- _Task directions_
Below are the entries; return every line among them that holds the word "tray".
━━━━━ Data to examine
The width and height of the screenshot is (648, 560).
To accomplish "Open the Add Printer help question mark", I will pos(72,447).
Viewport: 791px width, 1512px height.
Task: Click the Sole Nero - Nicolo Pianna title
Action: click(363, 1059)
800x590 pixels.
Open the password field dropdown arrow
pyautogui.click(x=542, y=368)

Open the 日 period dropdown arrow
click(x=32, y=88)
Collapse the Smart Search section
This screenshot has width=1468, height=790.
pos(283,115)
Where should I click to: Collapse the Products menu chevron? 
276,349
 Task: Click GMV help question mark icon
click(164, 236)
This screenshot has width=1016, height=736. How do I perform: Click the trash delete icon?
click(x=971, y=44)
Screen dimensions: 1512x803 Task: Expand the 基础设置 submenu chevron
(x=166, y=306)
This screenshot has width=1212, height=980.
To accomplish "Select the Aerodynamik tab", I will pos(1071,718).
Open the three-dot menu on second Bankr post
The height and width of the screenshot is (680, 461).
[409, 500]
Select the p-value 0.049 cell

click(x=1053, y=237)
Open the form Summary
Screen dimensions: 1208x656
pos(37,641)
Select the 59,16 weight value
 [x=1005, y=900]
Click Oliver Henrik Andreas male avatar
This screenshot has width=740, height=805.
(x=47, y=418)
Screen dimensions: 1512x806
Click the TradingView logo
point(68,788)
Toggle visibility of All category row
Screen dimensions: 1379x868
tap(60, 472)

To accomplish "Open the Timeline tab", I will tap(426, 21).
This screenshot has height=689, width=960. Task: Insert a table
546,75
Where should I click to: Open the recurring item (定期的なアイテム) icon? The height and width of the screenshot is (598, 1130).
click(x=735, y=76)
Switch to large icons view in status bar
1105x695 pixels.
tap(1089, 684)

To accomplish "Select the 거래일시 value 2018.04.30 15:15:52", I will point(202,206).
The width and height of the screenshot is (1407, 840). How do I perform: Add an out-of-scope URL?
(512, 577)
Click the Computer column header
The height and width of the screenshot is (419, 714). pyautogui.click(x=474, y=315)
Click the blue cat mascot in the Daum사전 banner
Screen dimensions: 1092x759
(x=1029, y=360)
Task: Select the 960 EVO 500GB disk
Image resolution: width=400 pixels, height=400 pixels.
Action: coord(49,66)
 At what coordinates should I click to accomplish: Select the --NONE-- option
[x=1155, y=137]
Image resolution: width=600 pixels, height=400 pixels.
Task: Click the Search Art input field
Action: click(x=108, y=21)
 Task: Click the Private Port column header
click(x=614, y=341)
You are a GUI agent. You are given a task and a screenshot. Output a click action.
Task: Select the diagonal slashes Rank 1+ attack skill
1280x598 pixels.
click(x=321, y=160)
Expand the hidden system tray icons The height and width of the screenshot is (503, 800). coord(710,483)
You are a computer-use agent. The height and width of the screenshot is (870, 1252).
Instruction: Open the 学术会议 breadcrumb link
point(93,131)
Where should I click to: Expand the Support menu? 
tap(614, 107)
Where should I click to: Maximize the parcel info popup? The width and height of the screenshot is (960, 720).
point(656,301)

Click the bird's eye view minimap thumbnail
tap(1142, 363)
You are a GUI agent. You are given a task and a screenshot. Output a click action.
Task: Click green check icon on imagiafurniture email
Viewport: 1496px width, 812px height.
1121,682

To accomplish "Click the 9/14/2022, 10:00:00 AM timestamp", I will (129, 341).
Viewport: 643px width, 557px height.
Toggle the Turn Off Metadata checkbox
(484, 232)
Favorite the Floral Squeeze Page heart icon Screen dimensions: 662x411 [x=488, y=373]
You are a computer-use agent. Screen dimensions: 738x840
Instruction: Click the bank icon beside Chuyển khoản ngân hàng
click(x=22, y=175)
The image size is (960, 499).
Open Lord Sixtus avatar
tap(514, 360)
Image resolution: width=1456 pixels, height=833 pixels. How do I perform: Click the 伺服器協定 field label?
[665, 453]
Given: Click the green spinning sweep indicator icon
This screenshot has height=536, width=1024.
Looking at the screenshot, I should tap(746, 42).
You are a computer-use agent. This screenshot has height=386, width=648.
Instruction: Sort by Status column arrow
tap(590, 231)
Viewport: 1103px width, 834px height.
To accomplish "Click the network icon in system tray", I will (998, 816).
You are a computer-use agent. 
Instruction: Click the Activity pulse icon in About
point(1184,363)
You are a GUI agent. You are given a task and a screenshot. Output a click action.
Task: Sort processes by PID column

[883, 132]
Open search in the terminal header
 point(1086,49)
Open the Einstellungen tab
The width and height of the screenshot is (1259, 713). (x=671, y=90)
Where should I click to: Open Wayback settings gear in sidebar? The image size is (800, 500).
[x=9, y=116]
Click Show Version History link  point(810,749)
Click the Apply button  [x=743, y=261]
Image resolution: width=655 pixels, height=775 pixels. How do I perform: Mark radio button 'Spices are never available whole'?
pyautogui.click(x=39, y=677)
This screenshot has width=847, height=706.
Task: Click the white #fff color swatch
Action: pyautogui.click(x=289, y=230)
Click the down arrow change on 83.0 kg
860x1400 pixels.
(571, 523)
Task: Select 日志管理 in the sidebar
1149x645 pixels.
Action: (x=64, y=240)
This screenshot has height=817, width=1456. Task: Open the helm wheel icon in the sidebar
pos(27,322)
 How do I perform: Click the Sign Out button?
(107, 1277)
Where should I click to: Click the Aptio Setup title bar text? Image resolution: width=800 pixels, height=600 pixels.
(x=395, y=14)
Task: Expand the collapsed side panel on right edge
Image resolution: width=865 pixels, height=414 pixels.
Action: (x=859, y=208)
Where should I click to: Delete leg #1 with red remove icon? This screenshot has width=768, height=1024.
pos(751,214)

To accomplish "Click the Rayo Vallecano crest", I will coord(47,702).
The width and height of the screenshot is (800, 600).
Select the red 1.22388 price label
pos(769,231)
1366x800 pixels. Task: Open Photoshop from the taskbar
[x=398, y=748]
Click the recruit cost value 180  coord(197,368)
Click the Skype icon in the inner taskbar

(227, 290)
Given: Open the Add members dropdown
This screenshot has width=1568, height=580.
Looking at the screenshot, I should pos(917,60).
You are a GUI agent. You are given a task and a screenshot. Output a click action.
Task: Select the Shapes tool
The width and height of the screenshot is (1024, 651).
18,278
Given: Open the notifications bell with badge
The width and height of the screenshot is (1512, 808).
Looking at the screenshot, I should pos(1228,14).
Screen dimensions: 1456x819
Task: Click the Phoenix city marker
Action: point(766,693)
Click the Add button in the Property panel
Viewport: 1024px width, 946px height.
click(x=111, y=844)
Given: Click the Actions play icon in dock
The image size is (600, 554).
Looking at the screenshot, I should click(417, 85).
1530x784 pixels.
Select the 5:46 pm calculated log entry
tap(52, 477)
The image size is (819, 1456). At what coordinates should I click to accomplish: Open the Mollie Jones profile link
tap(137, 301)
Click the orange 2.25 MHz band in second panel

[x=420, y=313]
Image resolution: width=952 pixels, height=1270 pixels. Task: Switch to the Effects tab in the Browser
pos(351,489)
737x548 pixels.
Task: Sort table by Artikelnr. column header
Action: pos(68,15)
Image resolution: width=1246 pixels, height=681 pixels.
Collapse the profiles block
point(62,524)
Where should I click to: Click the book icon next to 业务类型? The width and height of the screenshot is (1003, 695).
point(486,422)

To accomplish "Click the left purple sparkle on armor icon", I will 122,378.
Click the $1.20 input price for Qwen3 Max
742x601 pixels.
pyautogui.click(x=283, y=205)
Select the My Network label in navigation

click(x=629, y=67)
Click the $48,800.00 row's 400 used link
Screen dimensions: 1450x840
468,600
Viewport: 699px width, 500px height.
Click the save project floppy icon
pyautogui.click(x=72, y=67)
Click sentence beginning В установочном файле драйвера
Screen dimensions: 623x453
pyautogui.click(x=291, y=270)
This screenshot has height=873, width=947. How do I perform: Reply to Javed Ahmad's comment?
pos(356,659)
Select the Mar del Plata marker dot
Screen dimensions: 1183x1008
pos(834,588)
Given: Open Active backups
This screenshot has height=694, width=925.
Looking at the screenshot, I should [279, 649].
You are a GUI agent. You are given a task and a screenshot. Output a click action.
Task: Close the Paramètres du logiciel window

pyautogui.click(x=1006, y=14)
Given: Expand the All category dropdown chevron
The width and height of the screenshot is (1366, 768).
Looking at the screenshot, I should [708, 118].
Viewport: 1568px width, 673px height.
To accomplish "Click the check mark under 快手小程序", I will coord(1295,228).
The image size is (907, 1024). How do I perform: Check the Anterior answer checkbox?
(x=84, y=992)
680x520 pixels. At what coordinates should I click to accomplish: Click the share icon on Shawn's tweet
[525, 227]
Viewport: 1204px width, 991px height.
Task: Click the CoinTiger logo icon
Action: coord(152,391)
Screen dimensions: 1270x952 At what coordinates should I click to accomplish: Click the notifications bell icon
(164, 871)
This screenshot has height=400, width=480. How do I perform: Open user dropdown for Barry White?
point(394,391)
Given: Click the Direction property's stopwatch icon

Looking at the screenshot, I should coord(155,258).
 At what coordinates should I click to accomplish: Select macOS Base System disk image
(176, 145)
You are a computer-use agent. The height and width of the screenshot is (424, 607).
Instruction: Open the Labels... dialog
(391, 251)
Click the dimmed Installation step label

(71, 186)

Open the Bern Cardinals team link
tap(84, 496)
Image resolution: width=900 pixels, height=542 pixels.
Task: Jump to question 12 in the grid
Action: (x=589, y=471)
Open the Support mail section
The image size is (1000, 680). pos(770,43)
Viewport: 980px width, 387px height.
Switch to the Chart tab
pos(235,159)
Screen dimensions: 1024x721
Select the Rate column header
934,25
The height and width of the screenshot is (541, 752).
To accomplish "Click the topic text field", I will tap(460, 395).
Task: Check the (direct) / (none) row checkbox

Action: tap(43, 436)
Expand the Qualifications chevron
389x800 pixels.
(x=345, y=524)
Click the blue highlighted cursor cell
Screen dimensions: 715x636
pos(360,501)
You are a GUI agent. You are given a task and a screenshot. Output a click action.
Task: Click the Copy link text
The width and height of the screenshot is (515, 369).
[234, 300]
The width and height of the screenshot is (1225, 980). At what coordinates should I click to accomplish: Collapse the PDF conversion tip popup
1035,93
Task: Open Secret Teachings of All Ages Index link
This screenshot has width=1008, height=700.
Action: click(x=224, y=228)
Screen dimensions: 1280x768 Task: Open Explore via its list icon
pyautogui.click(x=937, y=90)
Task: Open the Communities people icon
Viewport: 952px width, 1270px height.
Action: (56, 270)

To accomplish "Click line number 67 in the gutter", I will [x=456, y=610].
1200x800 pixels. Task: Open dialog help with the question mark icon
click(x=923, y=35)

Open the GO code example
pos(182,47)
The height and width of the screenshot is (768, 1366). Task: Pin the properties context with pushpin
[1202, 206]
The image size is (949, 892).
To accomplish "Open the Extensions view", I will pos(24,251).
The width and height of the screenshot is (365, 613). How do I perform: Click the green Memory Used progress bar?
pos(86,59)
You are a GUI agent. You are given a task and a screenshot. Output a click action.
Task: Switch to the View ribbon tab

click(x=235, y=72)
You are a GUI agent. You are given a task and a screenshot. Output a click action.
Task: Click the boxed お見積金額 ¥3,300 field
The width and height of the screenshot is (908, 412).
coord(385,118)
━━━━━━━━━━
- _Your response_
Expand the hidden system tray icons The height and width of the screenshot is (503, 800). coord(710,483)
To accomplish "Click the network icon in system tray", I will (998, 816).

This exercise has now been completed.